**PASSAGE:**
▽

Shining a spotlight on organ donation

2 min

8 shares, 41 points

Shining a spotlight on organ donation 1

WE keep hearing stories of people with organ failure and how some desperate patients and their families have resorted to purchasing organs such as kidneys from third world countries.

The fact is, despite the list of patients needing organ (heart, lung, liver and kidney) transplants continuing to rise, demand clearly outweighs supply.

According to Dr Fadhlina Zakaria – who is affiliated to the Department of Medicine in Universiti Putra Malaysia, and who is the Consultant Nephrologist and Internal Medicine specialist at Hospital Serdang – as of Sept 2019, only 1.3% of Malaysians have pledged to donate their organs.

“They are mostly urban and exposed to public education about transplants, but we are getting more response from sub-rural and rural people due to social media. But the number is still very small, and we are still trying to increase the number of pledges.

“Not many people know about organ donation. Even for those who know, cultural beliefs or religious ideas [stop] them.”

She added that there have been cases where those who pledge their organs pass away, and their family members actually stop the medical professionals from carrying out the deceased’s wishes.

△

**EXPLORE THE MATERIAL:**
**1.** In the organ donation article, reproduce the stretch from "The fact is, despite" through "donate their organs.".
**2.** Which organs does the organ donation article list in parentheses as ones patients need transplanted?
**3.** According to the organ donation article, why have so few people pledged their organs, in Dr Fadhlina Zakaria's explanation?

**DATA BELOW:**
▽

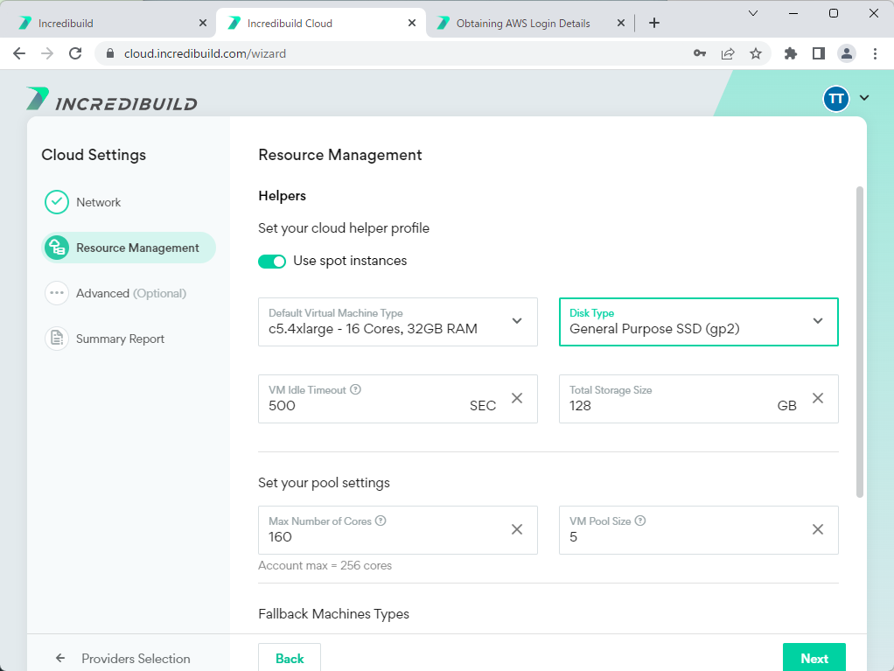Click the vertical scrollbar in the settings panel
This screenshot has width=894, height=671.
pyautogui.click(x=859, y=341)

△

**EXERCISE RESPONSES:**
**1.**
The fact is, despite the list of patients needing organ (heart, lung, liver and kidney) transplants continuing to rise, demand clearly outweighs supply.

According to Dr Fadhlina Zakaria – who is affiliated to the Department of Medicine in Universiti Putra Malaysia, and who is the Consultant Nephrologist and Internal Medicine specialist at Hospital Serdang – as of Sept 2019, only 1.3% of Malaysians have pledged to donate their organs.

**2.** Heart, lung, liver and kidney.

**3.** Not many people know about organ donation. Even among those who do know, cultural beliefs or religious ideas stop them from pledging.